━━ TEXT BLOCK ━━

Italian nobleman and condottiero

Cante dei Gabrielli di Gubbio (c. 1260 – c. 1335) was an Italian nobleman and condottiero.

==Biography==
Cante was born in Gubbio to a powerful Guelph feudal family. He held several high offices as Podestà in a number of cities in Tuscany and Umbria (Florence, Pistoia, Siena, Lucca, Orvieto) and was lord of Gubbio, Cantiano and other castles. In 1317 he was appointed by Pope John XXII as Commander-in-Chief of the Church's army, at the head of which he defeated the Ghibellines at Assisi and Urbino, thus re-establishing the Pope's supremacy in central Italy.

He is mostly famous for having exiled from Florence Dante Alighieri, the famous poet, while serving as Podestà of that city (1301–1302). Dante took vengeance on him by giving Cante's disguised name to Rubicante, one of the Malebranche demons the poet encounters in the bolgia of barratry, as described in his masterwork the Divine Comedy (Inf. XXI vv. 118–123).

Over the centuries, literati have recognized that Dante's condemnation to exile was the necessary catalyst for what is today regarded as the pre-eminent work in Italian literature, the most important poem of the Middle Ages, and one of the greatest works of world literature. Along this line, in 1874 Giosuè Carducci addressed a sonnet to Cante de' Gabrielli, acknowledging his role as the man responsible for Dante's inspiration (A Messer Cante Gabrielli da Gubbio, Podestà di Firenze nel MCCCI).

In the domain of visual arts, Frederic Leighton was reportedly inspired by Cante dei Gabrielli's life when he painted his Condottiere (1871–1872), today at the Birmingham Museum and Art Gallery.

━━━
━━ DATASET ENTRIES ━━

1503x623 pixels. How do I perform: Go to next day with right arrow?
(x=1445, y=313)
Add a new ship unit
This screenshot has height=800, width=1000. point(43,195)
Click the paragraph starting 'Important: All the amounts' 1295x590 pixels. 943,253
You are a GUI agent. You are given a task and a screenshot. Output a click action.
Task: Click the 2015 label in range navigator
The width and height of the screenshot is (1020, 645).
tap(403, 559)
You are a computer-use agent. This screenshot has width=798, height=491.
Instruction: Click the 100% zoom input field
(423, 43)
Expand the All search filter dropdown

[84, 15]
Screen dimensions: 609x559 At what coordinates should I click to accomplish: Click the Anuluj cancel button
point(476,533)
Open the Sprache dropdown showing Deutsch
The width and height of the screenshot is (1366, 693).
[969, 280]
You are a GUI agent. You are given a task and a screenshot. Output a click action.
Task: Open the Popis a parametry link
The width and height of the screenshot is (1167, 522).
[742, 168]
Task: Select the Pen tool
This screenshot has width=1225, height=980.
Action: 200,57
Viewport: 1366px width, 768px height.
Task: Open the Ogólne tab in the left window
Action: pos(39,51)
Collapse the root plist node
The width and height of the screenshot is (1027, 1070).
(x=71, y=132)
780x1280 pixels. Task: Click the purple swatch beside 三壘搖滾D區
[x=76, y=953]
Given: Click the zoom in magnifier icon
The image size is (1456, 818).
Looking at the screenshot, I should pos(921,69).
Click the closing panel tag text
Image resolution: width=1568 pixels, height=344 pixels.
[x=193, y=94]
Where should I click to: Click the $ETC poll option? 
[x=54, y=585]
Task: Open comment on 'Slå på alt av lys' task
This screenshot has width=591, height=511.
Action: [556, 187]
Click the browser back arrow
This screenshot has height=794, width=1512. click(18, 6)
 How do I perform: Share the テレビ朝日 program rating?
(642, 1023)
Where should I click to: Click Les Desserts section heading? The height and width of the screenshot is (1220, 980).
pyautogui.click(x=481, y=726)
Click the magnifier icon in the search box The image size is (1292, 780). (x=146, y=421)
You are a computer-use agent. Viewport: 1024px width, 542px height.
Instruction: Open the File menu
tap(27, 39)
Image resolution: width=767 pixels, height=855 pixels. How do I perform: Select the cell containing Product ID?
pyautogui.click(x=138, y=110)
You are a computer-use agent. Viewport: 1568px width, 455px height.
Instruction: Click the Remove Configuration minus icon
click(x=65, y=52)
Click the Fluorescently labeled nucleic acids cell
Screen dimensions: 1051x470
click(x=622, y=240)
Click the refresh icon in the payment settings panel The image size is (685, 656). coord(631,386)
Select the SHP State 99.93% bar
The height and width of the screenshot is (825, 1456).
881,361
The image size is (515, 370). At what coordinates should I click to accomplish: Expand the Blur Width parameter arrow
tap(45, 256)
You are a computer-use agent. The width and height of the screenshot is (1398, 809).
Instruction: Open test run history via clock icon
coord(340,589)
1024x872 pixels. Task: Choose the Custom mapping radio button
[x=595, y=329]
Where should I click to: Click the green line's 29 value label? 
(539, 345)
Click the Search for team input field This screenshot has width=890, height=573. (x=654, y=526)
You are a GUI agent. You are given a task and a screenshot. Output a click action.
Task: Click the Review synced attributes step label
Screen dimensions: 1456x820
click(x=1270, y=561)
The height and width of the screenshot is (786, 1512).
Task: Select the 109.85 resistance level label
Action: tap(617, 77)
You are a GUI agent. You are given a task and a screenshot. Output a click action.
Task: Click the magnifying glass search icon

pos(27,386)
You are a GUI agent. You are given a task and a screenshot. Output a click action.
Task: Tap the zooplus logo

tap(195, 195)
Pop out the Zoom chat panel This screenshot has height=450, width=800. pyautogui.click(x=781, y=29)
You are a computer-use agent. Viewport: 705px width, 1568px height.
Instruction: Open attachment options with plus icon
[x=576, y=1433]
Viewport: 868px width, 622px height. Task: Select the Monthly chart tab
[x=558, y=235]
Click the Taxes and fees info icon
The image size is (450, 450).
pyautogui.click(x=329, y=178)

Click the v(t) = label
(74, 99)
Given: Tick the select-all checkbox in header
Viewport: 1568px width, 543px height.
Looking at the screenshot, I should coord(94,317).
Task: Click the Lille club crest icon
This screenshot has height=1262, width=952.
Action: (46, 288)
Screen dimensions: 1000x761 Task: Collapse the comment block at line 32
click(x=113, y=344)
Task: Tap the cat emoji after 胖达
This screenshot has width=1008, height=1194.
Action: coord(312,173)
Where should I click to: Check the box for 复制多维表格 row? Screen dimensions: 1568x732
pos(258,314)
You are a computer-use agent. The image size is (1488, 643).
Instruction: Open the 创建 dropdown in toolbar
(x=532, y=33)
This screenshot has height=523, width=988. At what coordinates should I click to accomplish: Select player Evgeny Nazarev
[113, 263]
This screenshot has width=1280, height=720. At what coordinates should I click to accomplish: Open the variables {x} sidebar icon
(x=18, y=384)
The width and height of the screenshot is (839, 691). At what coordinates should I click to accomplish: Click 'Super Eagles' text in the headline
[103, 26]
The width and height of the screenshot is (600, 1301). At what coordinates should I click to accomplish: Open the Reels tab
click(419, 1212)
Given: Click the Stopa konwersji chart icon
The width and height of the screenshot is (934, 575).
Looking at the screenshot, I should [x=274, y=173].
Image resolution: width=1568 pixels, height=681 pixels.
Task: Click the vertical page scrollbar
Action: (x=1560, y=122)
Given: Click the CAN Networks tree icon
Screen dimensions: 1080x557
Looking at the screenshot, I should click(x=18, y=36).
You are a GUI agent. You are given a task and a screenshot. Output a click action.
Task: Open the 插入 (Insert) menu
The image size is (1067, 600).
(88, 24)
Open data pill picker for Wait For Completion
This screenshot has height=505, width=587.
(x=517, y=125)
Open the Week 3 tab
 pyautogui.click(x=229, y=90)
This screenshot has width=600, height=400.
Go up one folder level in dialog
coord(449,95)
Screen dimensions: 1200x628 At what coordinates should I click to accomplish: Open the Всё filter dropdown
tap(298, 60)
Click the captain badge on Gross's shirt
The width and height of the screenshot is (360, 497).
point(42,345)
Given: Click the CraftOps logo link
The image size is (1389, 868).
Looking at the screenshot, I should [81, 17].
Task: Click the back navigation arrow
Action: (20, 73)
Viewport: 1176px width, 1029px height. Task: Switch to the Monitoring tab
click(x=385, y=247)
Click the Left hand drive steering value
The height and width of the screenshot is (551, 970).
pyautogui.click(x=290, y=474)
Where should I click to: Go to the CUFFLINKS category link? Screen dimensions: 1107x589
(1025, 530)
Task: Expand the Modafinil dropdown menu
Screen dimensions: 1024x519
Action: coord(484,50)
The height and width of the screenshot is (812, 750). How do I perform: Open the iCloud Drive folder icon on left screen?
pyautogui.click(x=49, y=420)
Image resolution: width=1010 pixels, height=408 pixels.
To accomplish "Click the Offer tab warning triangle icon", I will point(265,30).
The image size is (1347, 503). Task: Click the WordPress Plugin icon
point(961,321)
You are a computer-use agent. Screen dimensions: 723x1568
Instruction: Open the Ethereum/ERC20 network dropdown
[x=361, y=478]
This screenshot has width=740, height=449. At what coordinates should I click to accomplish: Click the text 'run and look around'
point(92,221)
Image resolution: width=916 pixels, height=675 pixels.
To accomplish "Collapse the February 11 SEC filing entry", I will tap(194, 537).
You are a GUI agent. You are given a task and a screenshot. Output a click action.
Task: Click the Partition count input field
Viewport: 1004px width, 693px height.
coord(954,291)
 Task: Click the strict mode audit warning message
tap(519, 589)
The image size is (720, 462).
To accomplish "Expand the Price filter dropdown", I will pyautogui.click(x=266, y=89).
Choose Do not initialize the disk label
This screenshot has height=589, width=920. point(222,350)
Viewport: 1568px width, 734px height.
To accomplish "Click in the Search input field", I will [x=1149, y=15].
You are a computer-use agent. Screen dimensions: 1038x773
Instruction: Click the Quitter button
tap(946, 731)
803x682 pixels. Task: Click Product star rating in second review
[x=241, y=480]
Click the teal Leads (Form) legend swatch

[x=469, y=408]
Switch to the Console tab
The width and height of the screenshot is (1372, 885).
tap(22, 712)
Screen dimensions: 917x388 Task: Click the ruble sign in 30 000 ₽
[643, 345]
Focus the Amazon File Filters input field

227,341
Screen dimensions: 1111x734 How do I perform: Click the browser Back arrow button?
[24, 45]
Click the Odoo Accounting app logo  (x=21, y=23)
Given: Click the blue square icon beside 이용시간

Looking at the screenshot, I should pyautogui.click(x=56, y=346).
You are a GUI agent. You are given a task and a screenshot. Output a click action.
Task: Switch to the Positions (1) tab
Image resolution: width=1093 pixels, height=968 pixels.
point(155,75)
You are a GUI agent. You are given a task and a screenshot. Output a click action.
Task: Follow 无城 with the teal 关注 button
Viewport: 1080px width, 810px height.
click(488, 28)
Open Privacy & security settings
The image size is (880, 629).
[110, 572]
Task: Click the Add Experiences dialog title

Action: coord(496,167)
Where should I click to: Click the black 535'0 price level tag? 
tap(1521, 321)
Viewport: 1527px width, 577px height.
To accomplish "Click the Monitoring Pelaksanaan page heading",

━━━

*PROBLEMS TO WORK ON*.
**1.** Answer these questions using the text about Cante dei Gabrielli:
(a) Which pope appointed Cante Commander-in-Chief of the Church's army in 1317?
(b) To which of the Malebranche demons did Dante give Cante's disguised name?
(c) In what year did Giosuè Carducci address a sonnet to Cante de' Gabrielli?
**2.** Retype the passage from the text about Cante dei Gabrielli, starting with "Cante dei Gabrielli di" and going on through "in central Italy.", without altering a word.
Rely only on the text about Cante dei Gabrielli, not on the records.

*OUTPUTS FOR THE TASKS*.
**1.**
(a) Pope John XXII
(b) Rubicante
(c) 1874

**2.**
Cante dei Gabrielli di Gubbio (c. 1260 – c. 1335) was an Italian nobleman and condottiero.

==Biography==
Cante was born in Gubbio to a powerful Guelph feudal family. He held several high offices as Podestà in a number of cities in Tuscany and Umbria (Florence, Pistoia, Siena, Lucca, Orvieto) and was lord of Gubbio, Cantiano and other castles. In 1317 he was appointed by Pope John XXII as Commander-in-Chief of the Church's army, at the head of which he defeated the Ghibellines at Assisi and Urbino, thus re-establishing the Pope's supremacy in central Italy.